START RECORDS FOR THE TASK
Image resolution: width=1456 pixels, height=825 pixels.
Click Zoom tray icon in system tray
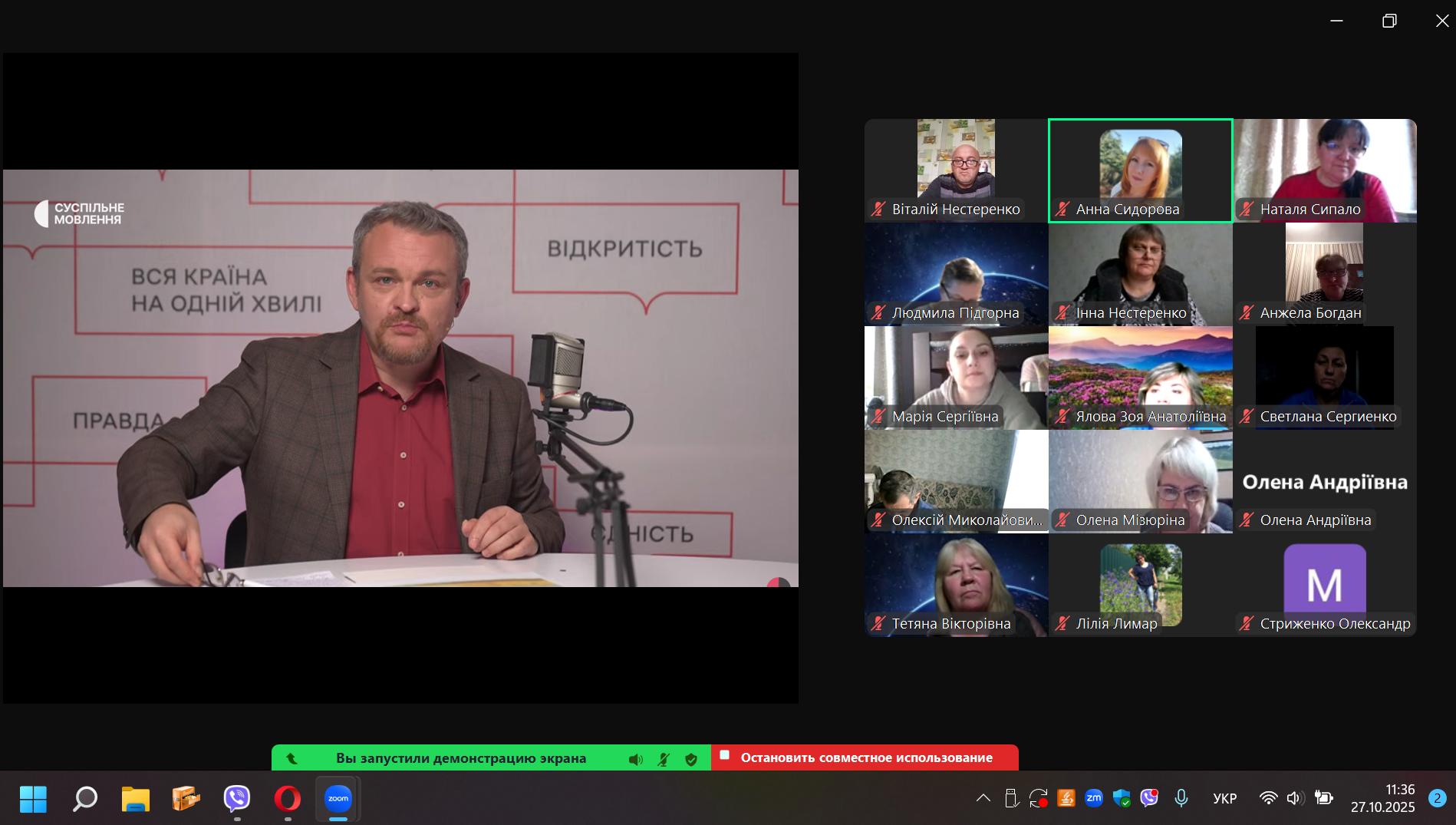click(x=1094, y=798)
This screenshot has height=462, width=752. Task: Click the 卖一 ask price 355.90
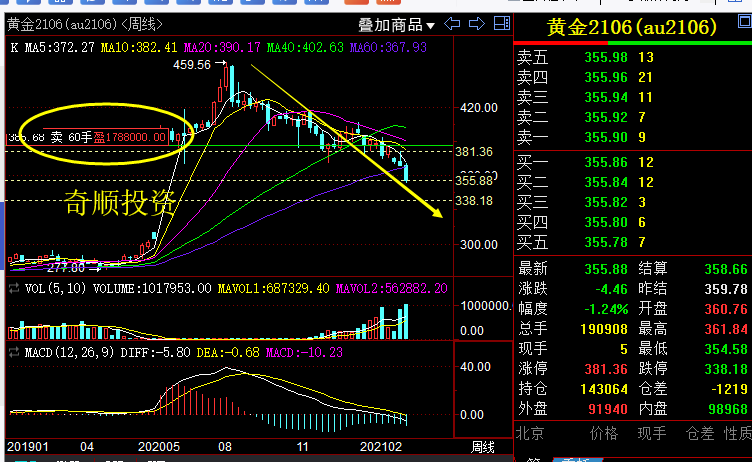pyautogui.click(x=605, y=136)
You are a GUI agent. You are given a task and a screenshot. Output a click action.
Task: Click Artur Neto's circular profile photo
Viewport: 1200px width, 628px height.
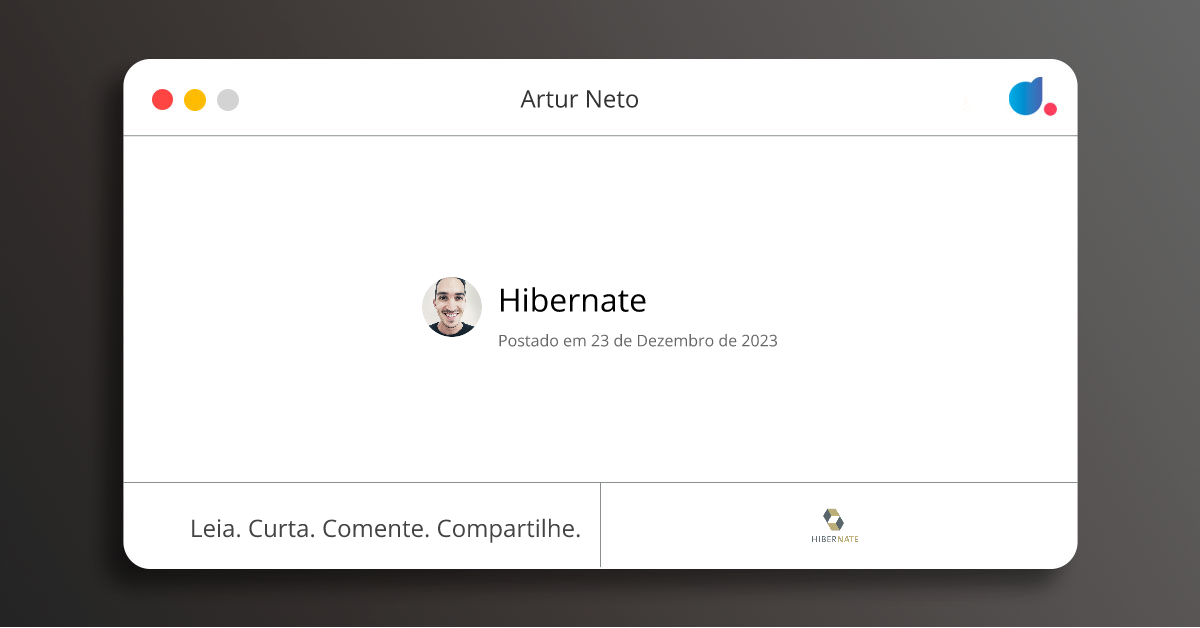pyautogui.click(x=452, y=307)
END RECORDS FOR THE TASK
• **WHAT THE TASK ASKS**
Every entry, word for word, should be given again; the pictures are not part of the copy.

• **RESULT OF THE TASK**
Image resolution: width=1456 pixels, height=825 pixels.
Click Zoom tray icon in system tray
click(x=1094, y=798)
This screenshot has height=462, width=752. Task: Click the 卖一 ask price 355.90
pyautogui.click(x=605, y=136)
You are a GUI agent. You are given a task and a screenshot. Output a click action.
Task: Click Artur Neto's circular profile photo
Viewport: 1200px width, 628px height.
pyautogui.click(x=452, y=307)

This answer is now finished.